South By Southwest to Launch Latin-Themed SXAmericas Addition in 2014

SXAméricas, a two-day event whose goal is to bring together Latin American SXSW participants with attendees working in the U.S. Latin market, will be held for the first time during the 2014 edition of the Austin music festival.
“Business people, producers, managers and artists who reside in certain regions of Latin America don’t necessarily connect with U.S. Latinos,” SXSW Latin Music Programmer Alicia Zertuche told Billboard. “There is a cultural shift that needs to happen.”
Zertuche notes that the idea for SXAméricas, which kicks off with a party on Tuesday March 11 and continues March 12, came out of feedback from previous festival participants from the region.
“They want to tap into the Latin market here, but they may have a hard time understanding how things work in the U.S.,” Zertuche says. “We wanted to create SXAméricas in order to take projects to the next level. We are hoping it can translate into new business models for connecting U.S. and Latin America. [Latin] is no longer about niche markets. It is a trend across the United States.”
The presence of Spanish-speaking artists at SXSW has increased year by year, with Zertuche actively recruiting new acts and working with state cultural entities to present country-specific showcases.Nearly ninety bands from Latin America and Spain performed at SXSW in 2013, in addition to U.S. based bilingual bands. (Overall, a total of 2,278 acts participated in last year’s festival; 597 were international artists, according to figures compiled by SXSW organizers.)
Mexico’s Café Tacvba, Colombian pop star Juanes, and Argentine-Uruguayan collective Bajofondo are among the artists with a U.S. following who have performed at SXSW. But the Austin festival’s Latin programming has been more significant for providing a stage for bands from Latin America and Spain to make their live U.S. debuts.

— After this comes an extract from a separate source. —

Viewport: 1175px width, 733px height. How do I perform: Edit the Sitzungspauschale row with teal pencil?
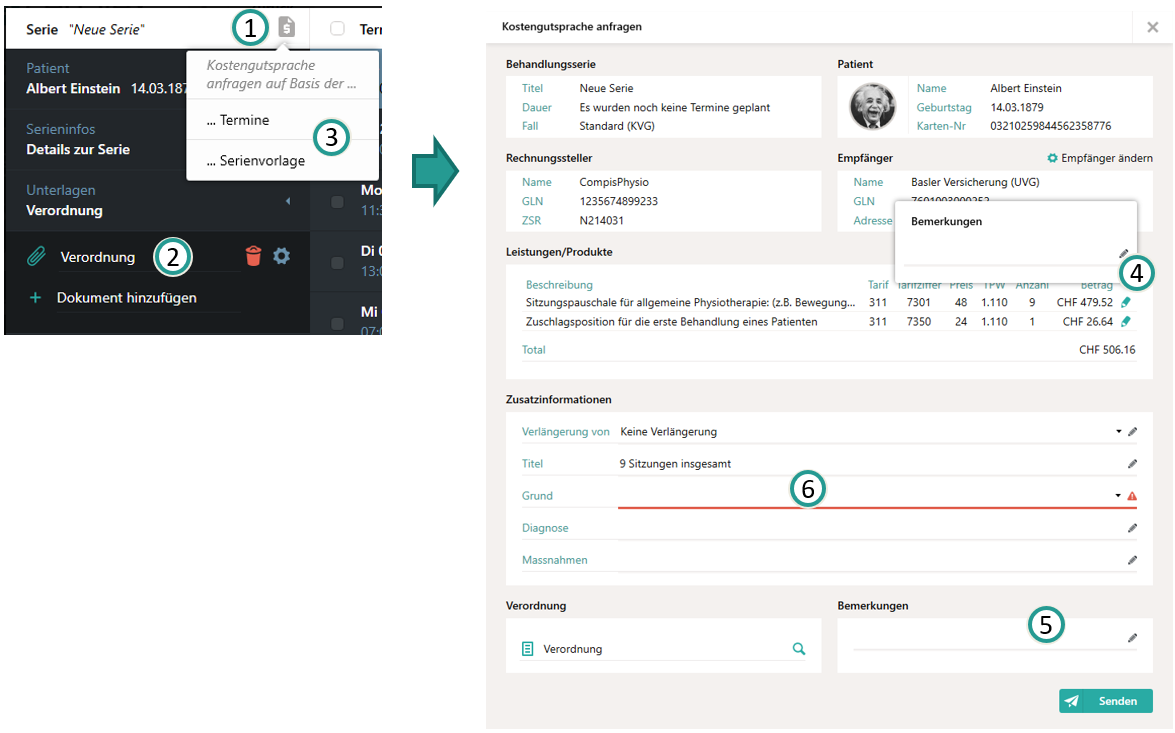coord(1126,302)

“There are bands who are used to performing in large venues in South America but that doesn’t translate into something significant as far as having a following here,” Zertuche says. “They may be mainstream in their native country but they are not mainstream here. They may come with a perception that there are labels waiting to sign them and promoters waiting to book them on tour, but that is not necessarily the reality.”

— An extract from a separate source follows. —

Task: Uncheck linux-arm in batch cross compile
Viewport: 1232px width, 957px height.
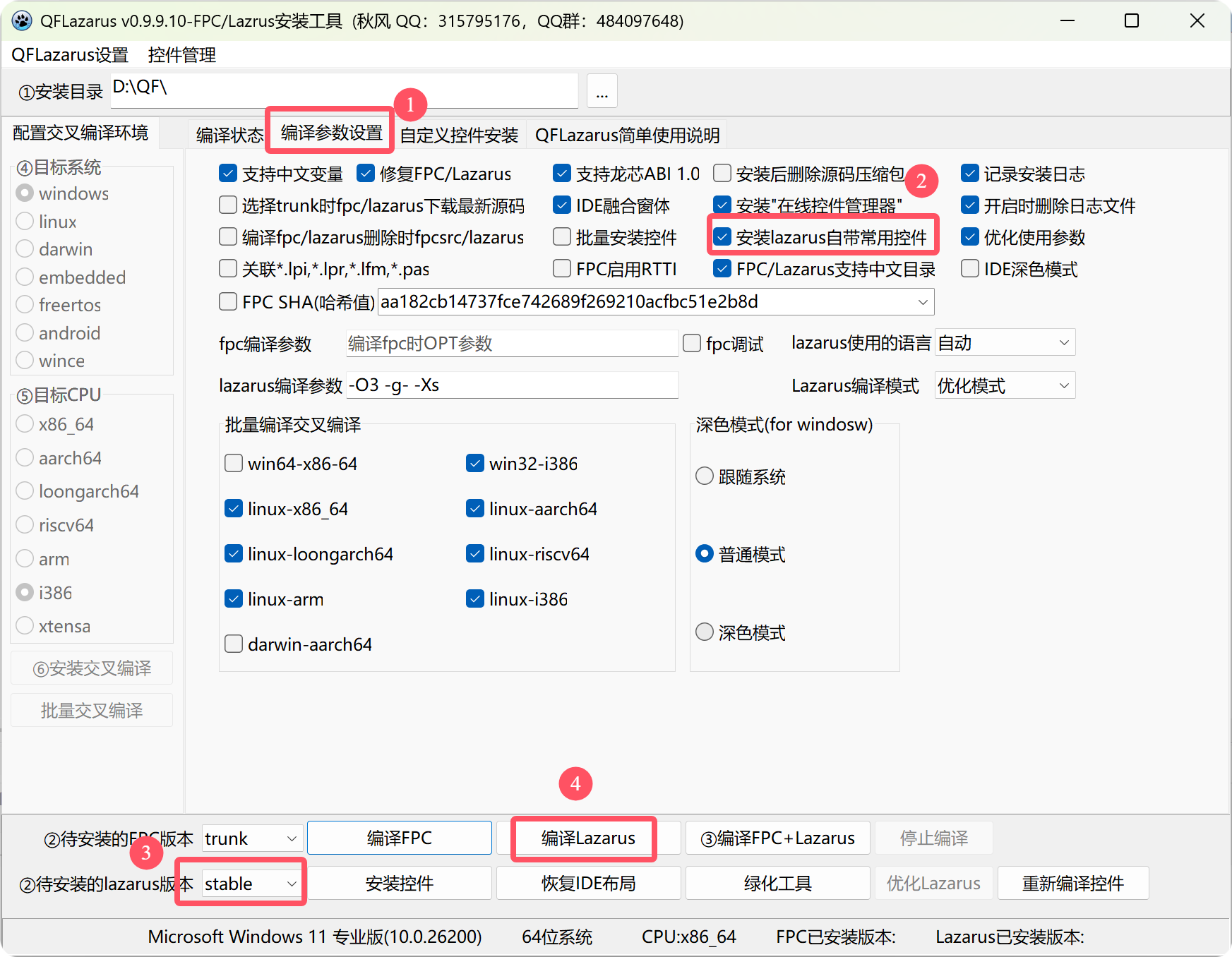Action: click(233, 598)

The new Latin-focused initiative will include artist showcases, business roundtables and a featured speaker who Zertuche says will address the importance of the Latino community in the U.S. A group of “creative influencers” will be invited to Austin to attend SXAméricas, and the program will be open to all SXSW Platinum and Music badge holders.
SXAméricas will take place during the day so as not to prevent participants from attending SXSW’s nightly showcases.
“Latinos don’t like to be boxed in so that is the last thing we want to do,” Zertuche says. “But we do want to provide key moments for them to do business.”